### Task
Below are the records. Retype exactly the lines between the lines holding "Click superscript 'c'" and "Task: Open the Доп. код dropdown", inclusive.
### Task inputs
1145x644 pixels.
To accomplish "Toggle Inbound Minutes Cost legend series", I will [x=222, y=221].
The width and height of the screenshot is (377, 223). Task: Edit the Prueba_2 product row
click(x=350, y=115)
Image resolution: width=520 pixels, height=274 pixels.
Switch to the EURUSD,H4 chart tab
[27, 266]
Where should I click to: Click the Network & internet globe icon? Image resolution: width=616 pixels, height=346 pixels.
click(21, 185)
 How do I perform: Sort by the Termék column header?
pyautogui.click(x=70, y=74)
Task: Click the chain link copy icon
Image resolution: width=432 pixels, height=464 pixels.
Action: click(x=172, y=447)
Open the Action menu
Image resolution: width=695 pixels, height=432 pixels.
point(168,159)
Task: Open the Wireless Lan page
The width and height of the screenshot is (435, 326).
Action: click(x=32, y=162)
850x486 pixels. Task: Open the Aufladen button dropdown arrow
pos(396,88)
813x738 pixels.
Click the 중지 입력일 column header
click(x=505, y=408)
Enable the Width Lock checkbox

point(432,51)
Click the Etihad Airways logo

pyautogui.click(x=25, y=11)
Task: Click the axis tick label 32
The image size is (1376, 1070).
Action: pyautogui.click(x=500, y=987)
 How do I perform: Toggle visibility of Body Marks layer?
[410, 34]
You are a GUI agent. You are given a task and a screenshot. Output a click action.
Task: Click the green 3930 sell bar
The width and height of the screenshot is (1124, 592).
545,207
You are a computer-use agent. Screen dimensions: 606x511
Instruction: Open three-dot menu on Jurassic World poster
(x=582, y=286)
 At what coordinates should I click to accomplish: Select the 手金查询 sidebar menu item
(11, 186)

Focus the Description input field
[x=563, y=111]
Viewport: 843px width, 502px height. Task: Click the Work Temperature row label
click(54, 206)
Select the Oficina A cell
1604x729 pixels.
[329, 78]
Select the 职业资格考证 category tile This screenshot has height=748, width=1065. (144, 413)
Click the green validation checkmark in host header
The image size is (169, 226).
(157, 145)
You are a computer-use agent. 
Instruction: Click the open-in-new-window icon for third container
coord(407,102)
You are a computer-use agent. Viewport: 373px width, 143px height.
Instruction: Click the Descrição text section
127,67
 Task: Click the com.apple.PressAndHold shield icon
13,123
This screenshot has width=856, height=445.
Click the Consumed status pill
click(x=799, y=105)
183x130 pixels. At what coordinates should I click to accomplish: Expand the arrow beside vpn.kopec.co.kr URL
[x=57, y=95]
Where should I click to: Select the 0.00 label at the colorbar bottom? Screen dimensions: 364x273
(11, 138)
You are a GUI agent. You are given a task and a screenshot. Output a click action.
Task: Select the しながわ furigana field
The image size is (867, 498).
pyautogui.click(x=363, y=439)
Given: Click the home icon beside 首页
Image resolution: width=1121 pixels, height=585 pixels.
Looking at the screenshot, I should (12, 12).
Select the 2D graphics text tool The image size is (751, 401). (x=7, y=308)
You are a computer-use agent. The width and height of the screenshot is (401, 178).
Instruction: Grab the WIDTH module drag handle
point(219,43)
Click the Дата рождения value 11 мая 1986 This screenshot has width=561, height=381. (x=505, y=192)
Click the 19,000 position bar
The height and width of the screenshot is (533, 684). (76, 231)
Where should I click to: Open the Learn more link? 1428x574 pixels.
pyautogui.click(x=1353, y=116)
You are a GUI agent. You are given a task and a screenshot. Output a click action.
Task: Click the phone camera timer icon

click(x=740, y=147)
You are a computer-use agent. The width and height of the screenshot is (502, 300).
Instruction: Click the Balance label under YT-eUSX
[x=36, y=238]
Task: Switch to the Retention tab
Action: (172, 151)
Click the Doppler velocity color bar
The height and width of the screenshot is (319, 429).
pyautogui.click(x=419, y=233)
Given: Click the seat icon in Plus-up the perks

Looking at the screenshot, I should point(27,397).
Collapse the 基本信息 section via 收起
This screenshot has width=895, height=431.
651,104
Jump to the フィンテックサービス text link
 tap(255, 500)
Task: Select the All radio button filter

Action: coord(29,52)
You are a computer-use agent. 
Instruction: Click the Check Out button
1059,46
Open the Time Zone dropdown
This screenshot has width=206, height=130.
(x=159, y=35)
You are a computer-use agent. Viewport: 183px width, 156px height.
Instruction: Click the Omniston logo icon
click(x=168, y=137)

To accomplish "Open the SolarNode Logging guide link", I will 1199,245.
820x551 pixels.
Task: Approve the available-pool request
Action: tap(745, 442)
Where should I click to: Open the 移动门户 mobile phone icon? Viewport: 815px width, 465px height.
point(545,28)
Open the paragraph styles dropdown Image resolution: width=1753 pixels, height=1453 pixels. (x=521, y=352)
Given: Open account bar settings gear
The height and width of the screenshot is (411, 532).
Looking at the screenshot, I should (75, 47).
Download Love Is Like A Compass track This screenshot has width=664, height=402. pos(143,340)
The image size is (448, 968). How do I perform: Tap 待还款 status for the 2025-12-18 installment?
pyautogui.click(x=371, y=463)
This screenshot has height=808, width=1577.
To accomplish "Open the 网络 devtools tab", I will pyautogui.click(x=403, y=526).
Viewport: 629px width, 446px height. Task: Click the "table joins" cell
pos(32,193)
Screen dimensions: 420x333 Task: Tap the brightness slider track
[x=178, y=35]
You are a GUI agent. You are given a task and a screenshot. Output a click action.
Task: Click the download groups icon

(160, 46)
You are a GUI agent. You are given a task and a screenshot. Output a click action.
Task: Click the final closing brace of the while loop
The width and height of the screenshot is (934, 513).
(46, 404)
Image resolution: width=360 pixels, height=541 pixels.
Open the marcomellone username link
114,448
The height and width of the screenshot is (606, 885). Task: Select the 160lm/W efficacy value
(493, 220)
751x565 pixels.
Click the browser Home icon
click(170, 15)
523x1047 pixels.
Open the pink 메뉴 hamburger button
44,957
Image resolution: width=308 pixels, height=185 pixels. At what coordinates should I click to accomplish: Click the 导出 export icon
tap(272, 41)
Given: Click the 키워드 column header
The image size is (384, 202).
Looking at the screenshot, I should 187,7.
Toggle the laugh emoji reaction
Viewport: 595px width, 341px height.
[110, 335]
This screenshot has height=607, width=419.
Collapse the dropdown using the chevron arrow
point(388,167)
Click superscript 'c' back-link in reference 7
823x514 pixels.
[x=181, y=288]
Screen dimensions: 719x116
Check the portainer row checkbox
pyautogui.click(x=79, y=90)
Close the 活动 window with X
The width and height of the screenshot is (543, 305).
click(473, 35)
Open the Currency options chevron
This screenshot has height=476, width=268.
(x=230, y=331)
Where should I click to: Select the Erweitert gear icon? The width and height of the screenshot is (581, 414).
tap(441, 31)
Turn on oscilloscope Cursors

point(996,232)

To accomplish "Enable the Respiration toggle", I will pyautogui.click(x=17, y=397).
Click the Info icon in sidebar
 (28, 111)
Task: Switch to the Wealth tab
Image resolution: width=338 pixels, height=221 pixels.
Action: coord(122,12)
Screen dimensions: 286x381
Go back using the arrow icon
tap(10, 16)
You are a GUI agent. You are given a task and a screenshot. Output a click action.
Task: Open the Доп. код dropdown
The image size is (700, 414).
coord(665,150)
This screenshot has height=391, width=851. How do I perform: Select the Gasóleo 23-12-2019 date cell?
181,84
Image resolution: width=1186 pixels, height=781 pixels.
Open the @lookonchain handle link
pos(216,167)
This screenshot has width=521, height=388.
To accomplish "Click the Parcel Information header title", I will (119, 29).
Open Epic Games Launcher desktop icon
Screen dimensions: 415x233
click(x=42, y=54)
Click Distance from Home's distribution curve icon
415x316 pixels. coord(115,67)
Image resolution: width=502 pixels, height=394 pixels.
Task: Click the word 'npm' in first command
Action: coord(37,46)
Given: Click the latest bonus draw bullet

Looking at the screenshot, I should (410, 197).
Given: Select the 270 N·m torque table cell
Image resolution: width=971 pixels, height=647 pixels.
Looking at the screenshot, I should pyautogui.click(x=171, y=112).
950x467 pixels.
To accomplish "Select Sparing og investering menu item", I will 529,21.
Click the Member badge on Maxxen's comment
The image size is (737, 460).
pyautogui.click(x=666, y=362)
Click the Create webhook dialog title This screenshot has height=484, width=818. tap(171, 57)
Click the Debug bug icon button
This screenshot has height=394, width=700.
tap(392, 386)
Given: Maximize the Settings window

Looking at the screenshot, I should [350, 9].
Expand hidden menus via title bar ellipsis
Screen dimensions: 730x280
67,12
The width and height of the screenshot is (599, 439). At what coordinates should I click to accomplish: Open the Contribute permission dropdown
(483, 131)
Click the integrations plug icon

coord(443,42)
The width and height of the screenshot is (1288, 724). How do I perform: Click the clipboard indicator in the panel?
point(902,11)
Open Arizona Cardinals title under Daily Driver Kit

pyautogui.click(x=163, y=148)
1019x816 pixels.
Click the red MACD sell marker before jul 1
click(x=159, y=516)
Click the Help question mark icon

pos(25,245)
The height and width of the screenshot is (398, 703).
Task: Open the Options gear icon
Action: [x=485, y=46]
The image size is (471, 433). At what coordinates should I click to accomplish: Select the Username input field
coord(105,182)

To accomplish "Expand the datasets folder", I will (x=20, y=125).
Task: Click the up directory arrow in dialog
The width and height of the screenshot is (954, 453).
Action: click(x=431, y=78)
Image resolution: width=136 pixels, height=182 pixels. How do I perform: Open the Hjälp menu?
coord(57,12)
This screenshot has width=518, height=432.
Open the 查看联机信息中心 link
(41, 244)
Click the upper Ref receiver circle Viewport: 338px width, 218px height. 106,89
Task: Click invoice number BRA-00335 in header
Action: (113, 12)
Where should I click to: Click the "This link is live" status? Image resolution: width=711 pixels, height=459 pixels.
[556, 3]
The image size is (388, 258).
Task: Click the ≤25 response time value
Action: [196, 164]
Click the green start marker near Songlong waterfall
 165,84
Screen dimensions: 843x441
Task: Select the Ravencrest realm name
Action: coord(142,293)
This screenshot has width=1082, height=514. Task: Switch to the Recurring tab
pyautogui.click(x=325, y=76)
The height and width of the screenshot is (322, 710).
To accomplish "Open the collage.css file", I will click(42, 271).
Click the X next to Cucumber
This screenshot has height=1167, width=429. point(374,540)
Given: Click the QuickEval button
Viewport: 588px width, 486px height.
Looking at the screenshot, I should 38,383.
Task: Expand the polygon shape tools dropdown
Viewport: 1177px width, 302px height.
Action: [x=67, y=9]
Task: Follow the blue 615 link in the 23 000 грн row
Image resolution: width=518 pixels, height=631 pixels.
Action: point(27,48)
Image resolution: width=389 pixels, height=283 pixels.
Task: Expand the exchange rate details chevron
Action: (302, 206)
######
### Output of the task
Click superscript 'c' back-link in reference 7
823x514 pixels.
[x=181, y=288]
Screen dimensions: 719x116
Check the portainer row checkbox
pyautogui.click(x=79, y=90)
Close the 活动 window with X
The width and height of the screenshot is (543, 305).
click(473, 35)
Open the Currency options chevron
This screenshot has height=476, width=268.
(x=230, y=331)
Where should I click to: Select the Erweitert gear icon? The width and height of the screenshot is (581, 414).
tap(441, 31)
Turn on oscilloscope Cursors

point(996,232)

To accomplish "Enable the Respiration toggle", I will pyautogui.click(x=17, y=397).
Click the Info icon in sidebar
 (28, 111)
Task: Switch to the Wealth tab
Image resolution: width=338 pixels, height=221 pixels.
Action: coord(122,12)
Screen dimensions: 286x381
Go back using the arrow icon
tap(10, 16)
You are a GUI agent. You are given a task and a screenshot. Output a click action.
Task: Open the Доп. код dropdown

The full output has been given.